Buffalo Concussion Treadmill Test: This test can also be done on a static bike and looks at how heart rate, perceived exertion and symptoms vary with a graduated increase in physical demand. The outcome is a modified heart rate threshold that is relevant to a patient at that moment in time and this allows for greater accuracy in exercise prescription.

NASA Lean Test: A useful way to evaluate excessive changes in heart rate that can be seen with patients who are experiencing postural orthostatic tachycardia syndrome (POTS). If POTS is detected interventions may include medication, nutritional (fluids), compression garments and graded exercise.

Firstbeat Lifestyle Assessment: This brings together physiology and context. A monitor is used to collect changes in heart rate variability and whilst the monitor is worn the patient will keep a diary of actions / feelings. A report is produced that details intra-individual changes in autonomic response and these are mapped, minute by minute, against a timeline. This data is useful in understanding the demands of daily life and lead to lifestyle interventions.

How to Treat?

I have already touched on some of the possible interventions that could be considered on the road to recovery.

Sometimes the symptoms can be obvious, sometimes subtle but consideration of the autonomic system has a role to play in a multisystemic approach to assessment. As for the treatment here are three things to consider:

Medical – Potentially medication can be used to influence blood pressure and heart rate.

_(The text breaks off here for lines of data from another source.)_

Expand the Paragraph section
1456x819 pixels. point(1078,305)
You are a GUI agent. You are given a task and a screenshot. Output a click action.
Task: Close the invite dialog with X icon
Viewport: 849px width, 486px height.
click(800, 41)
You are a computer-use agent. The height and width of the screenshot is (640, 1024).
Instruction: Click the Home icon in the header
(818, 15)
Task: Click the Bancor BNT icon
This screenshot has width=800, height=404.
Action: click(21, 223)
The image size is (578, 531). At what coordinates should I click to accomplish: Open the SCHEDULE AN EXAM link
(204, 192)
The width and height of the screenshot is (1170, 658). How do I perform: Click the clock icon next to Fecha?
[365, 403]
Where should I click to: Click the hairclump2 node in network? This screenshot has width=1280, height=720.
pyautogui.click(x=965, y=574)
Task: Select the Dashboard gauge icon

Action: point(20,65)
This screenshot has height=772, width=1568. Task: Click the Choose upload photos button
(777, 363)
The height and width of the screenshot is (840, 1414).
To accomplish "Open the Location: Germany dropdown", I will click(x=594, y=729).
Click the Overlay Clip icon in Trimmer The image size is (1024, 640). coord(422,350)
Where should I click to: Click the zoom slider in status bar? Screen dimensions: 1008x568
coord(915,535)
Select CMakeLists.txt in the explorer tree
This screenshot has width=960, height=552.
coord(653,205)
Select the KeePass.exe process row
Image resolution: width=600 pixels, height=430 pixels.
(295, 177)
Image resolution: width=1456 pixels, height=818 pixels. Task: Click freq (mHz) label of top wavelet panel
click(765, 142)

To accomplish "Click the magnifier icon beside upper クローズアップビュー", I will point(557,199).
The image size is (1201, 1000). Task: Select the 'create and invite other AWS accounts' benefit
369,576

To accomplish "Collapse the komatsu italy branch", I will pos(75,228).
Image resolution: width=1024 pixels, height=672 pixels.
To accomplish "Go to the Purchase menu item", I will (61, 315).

Physical – Graded exercise that respects the current heart rate threshold and any symptom provocation is generally accepted as an appropriate intervention.

Lifestyle – There is often a focus on structuring the loads (physical, mental and emotional) that a patient is placed under. Fatigue management is important and so is recovery optimization.

Autonomic deregulation can be seen in concussion, in particular those with persistent symptoms.

Recognition and a proactive approach to the management of autonomic irregularity is something to be considered by all members of the multi-disciplinary team.

The balancing act between the demands of life and the way we cope and recover from these demands is a skill. A bit like a soufflé – undercook it and no progress is made; overcook and collapse occurs – balance is everything!